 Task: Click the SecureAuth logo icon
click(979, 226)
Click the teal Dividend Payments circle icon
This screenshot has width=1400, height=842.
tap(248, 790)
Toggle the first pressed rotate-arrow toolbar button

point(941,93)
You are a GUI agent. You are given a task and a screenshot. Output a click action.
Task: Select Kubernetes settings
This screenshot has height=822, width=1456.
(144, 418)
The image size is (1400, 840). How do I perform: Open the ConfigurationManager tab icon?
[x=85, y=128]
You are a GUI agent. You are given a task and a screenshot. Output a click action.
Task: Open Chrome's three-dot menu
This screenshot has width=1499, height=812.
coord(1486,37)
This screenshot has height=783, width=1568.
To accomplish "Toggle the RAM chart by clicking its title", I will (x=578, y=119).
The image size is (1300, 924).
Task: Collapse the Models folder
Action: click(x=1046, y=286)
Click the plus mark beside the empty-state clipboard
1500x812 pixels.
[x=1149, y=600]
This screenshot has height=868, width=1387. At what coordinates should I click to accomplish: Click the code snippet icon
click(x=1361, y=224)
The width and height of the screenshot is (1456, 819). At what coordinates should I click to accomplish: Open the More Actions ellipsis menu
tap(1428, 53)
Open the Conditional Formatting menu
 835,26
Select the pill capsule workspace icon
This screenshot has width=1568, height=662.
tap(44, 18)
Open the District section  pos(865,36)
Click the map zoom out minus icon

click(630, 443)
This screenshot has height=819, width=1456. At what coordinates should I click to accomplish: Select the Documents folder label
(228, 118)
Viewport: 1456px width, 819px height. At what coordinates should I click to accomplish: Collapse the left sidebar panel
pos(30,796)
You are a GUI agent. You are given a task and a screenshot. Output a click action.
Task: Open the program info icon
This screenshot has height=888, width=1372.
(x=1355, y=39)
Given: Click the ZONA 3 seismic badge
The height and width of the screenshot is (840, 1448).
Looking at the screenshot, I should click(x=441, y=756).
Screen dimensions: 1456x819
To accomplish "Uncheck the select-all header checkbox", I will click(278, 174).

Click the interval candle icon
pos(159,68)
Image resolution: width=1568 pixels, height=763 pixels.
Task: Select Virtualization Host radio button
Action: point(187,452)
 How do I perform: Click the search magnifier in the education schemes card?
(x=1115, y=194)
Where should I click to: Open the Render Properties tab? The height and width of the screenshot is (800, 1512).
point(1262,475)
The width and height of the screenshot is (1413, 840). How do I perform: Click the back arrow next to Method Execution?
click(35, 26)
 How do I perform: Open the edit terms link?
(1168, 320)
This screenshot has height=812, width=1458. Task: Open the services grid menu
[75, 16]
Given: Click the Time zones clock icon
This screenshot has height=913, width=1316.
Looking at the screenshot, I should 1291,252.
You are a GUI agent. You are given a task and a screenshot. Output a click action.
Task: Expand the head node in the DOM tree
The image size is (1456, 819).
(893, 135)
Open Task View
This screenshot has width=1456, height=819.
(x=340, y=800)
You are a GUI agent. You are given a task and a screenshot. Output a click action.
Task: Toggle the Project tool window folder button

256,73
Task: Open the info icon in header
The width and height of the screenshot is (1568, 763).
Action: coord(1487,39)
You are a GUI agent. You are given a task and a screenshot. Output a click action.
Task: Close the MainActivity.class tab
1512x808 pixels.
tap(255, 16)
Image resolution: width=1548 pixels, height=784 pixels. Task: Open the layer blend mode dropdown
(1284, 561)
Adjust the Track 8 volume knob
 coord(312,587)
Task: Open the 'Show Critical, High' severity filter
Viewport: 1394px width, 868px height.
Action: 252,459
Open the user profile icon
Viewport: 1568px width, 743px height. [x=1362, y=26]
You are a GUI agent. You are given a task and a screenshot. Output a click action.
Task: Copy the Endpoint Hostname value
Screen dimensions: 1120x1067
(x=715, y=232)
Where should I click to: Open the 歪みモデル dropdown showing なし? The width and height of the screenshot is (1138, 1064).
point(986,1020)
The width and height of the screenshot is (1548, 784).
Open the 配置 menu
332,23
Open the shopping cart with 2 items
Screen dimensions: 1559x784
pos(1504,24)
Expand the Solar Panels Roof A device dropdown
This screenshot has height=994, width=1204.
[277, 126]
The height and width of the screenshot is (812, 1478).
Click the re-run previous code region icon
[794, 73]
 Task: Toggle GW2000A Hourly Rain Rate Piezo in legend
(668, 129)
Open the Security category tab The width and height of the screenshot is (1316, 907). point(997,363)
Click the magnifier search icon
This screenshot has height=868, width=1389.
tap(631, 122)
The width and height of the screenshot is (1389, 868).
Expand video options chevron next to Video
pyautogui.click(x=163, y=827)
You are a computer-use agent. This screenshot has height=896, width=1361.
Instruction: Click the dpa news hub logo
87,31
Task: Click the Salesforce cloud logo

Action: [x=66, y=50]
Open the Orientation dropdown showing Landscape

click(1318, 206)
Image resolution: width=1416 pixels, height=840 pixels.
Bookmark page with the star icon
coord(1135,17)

» WHAT NEEDS TO BE DONE
Whenever a line in the entries above includes the word "header", pull that line out.

» ANSWER BOX
To accomplish "Uncheck the select-all header checkbox", I will click(278, 174).
Task: Open the info icon in header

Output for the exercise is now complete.